Le ministre de la Pêche et de l’Élevage, Jean-Pierre Tshimanga Bwana a révélé qu’un lot de bateaux de pêche de 16 et 12 mètres, commandé par le gouvernement, est bloqué en Espagne malgré l’achèvement de leur fabrication.
Selon le ministre, le rapatriement de ces bateaux est entravé par l’absence d’espace pour leur accostage, ainsi que par le manque d’une chaîne de froid complète pour un projet de pêche industrielle.
Parallèlement, Jean-Pierre Tshimanga Bwana a dressé un état des lieux concernant la mise en service de trois bateaux de pêche de 27 mètres et de cinq autres de 8 mètres, actuellement amarrés au port de l’ONATRA à Boma.

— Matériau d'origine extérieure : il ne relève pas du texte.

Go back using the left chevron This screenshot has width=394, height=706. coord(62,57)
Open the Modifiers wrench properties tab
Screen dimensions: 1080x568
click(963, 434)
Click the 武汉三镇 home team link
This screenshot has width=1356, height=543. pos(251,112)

Il a expliqué en détail aux membres du gouvernement le rapport des inspections et des contre-expertises réalisées sur ces deux catégories de navires, tant avant qu’après leur rapatriement.
Promesse du Président Tshisekedi, l’acquisition de ces bateaux de pêche industriels s’inscrivait dans un plan visant à réaliser l’autosuffisance alimentaire de la République Démocratique du Congo, en tirant parti de son potentiel halieutique, enrichi par de nombreux cours d’eau et lacs.

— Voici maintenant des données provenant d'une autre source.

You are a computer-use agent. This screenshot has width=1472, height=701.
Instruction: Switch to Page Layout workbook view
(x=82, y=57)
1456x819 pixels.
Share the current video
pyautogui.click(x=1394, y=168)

Dans ce contexte, lors du 28e Conseil des ministres, le président a demandé au gouvernement de renforcer les compétences administratives et financières du Service national chargé de la gestion des bateaux de pêche commandés par l’État.
Il a également invité le ministre sectoriel à envisager des mesures concrètes d’accompagnement pour l’ONPA (Office national de pêche et aquaculture), afin de garantir la bonne gestion des bateaux récemment commandés par le gouvernement, dont la livraison est imminente.

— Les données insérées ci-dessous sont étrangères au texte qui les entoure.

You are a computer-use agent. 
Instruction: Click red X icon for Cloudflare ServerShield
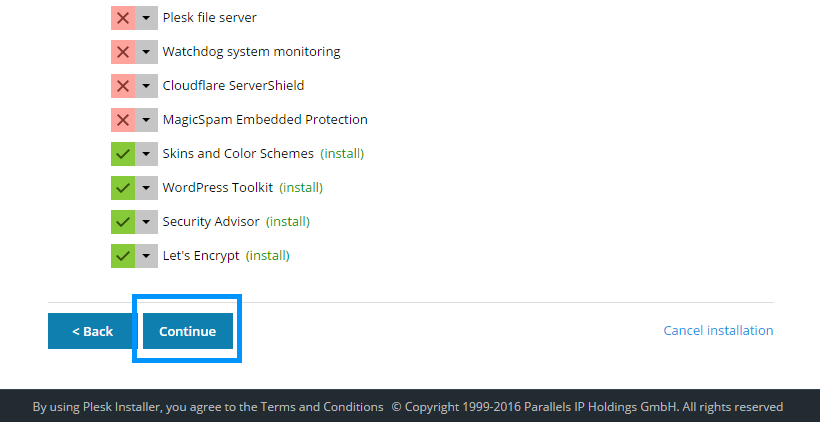(123, 86)

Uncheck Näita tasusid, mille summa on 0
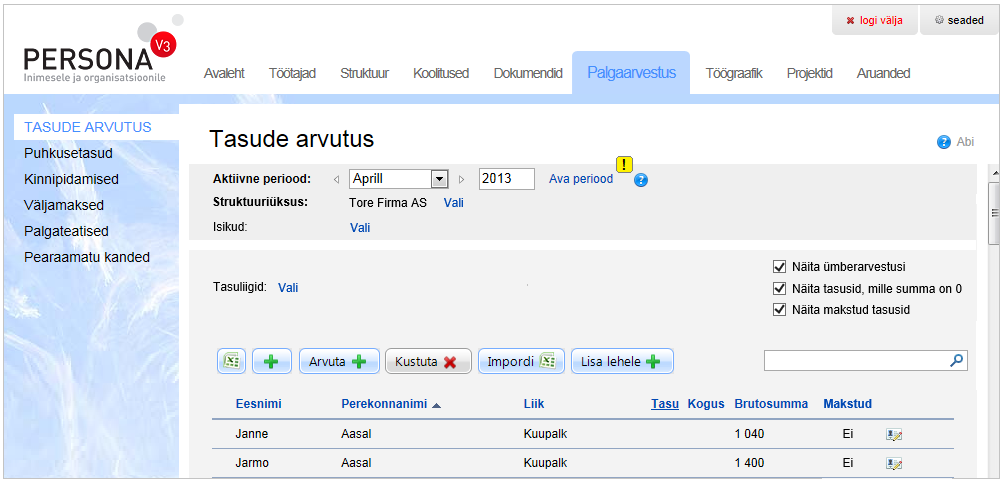780,289
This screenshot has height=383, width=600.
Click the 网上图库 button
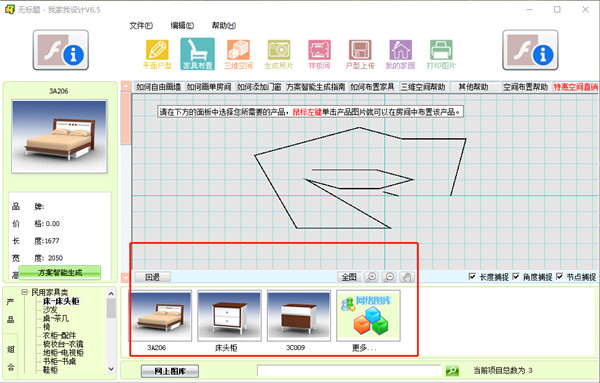[x=170, y=371]
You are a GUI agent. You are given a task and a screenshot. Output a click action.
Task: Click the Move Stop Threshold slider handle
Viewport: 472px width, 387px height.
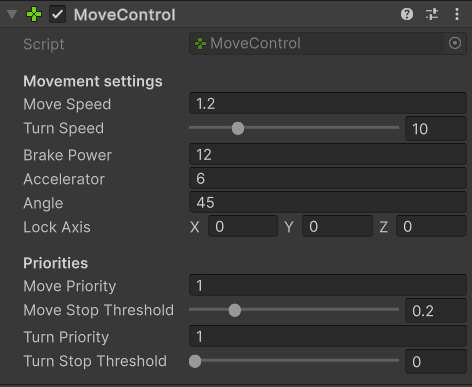235,310
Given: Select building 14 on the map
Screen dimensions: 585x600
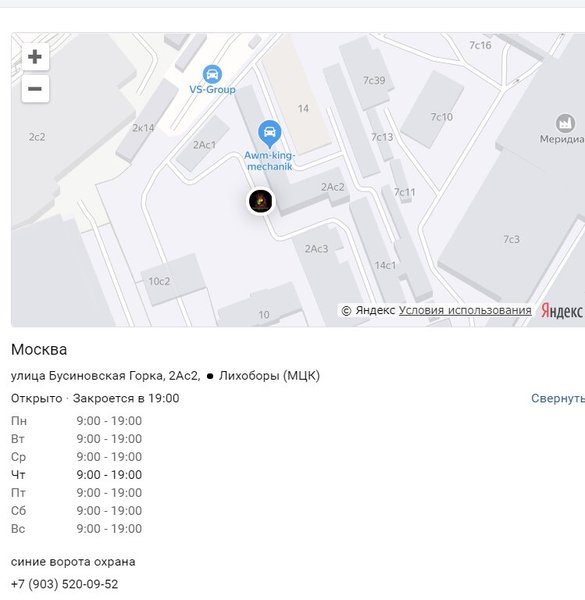Looking at the screenshot, I should coord(303,109).
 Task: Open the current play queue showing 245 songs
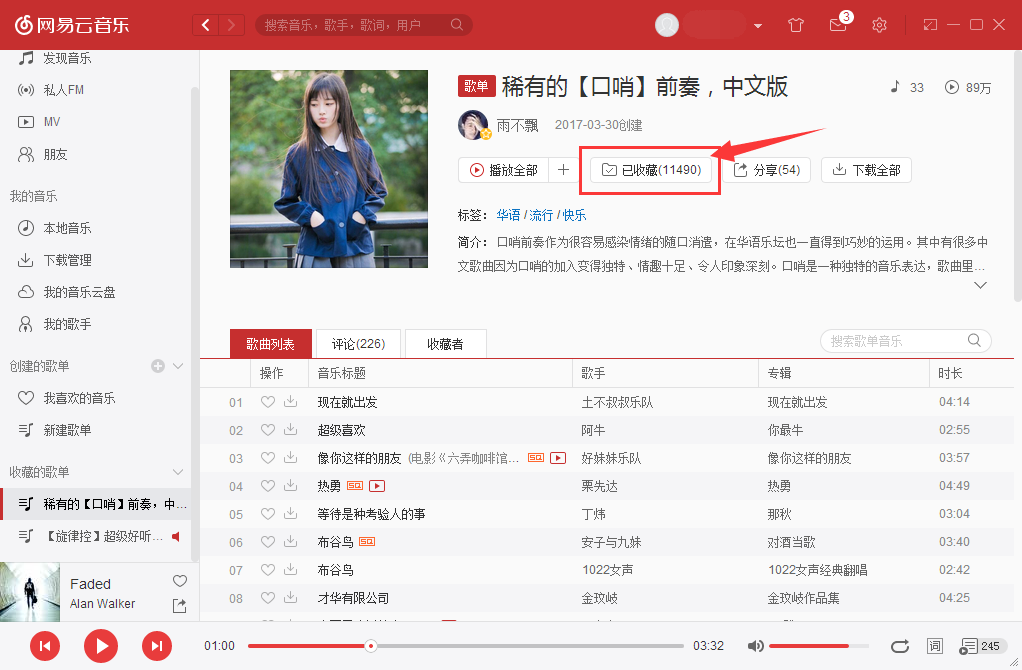(975, 646)
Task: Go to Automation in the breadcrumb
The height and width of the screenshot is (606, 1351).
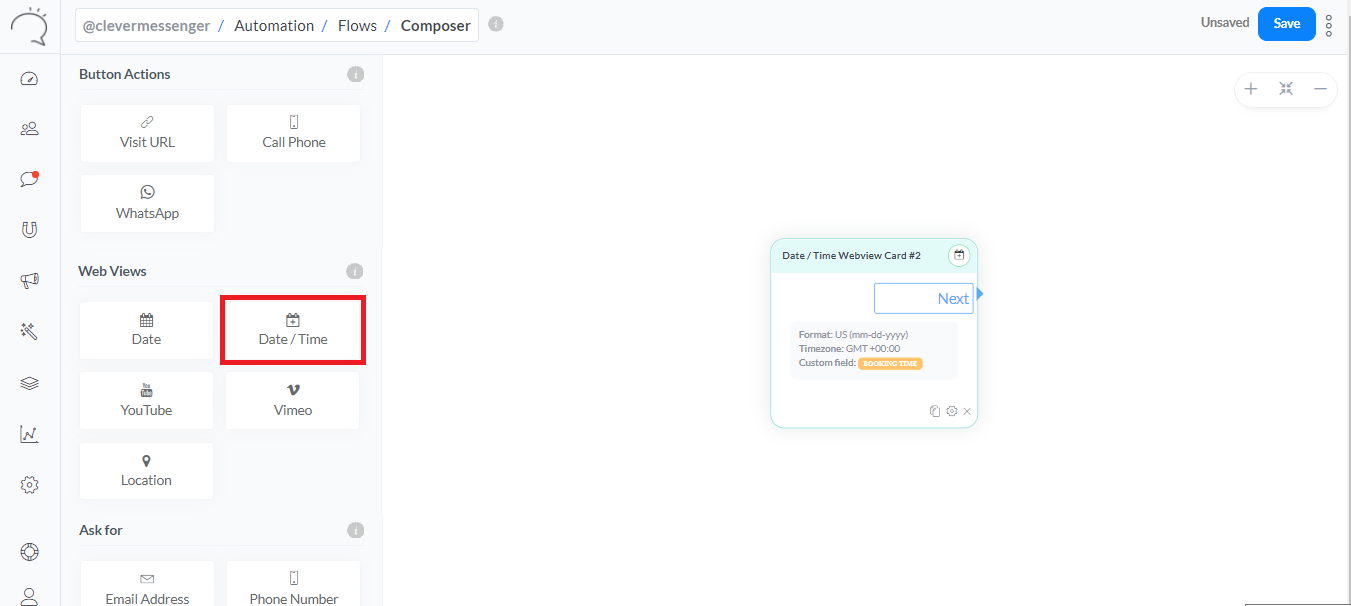Action: [x=274, y=26]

Les huit bateaux de pêche construits par la société fluviale partenaire des établissements congolais « Yetu » après la signature du contrat conclu en 2023, comprennent cinq unités de 8 mètres et trois chalutiers de 28 mètres et porteront des noms emblématiques des héros nationaux, à savoir: Patrice Emery Lumumba, Simon Kimbangu et Étienne Tshisekedi.
Avec cette acquisition, le gouvernement envisageait de réduire l’importation massive des vivres frais et de contribuer à la diversification de l’économie nationale. Cependant, ces bateaux acquis sont toujours cloués tandis que le pays continue dépendre largement des importations.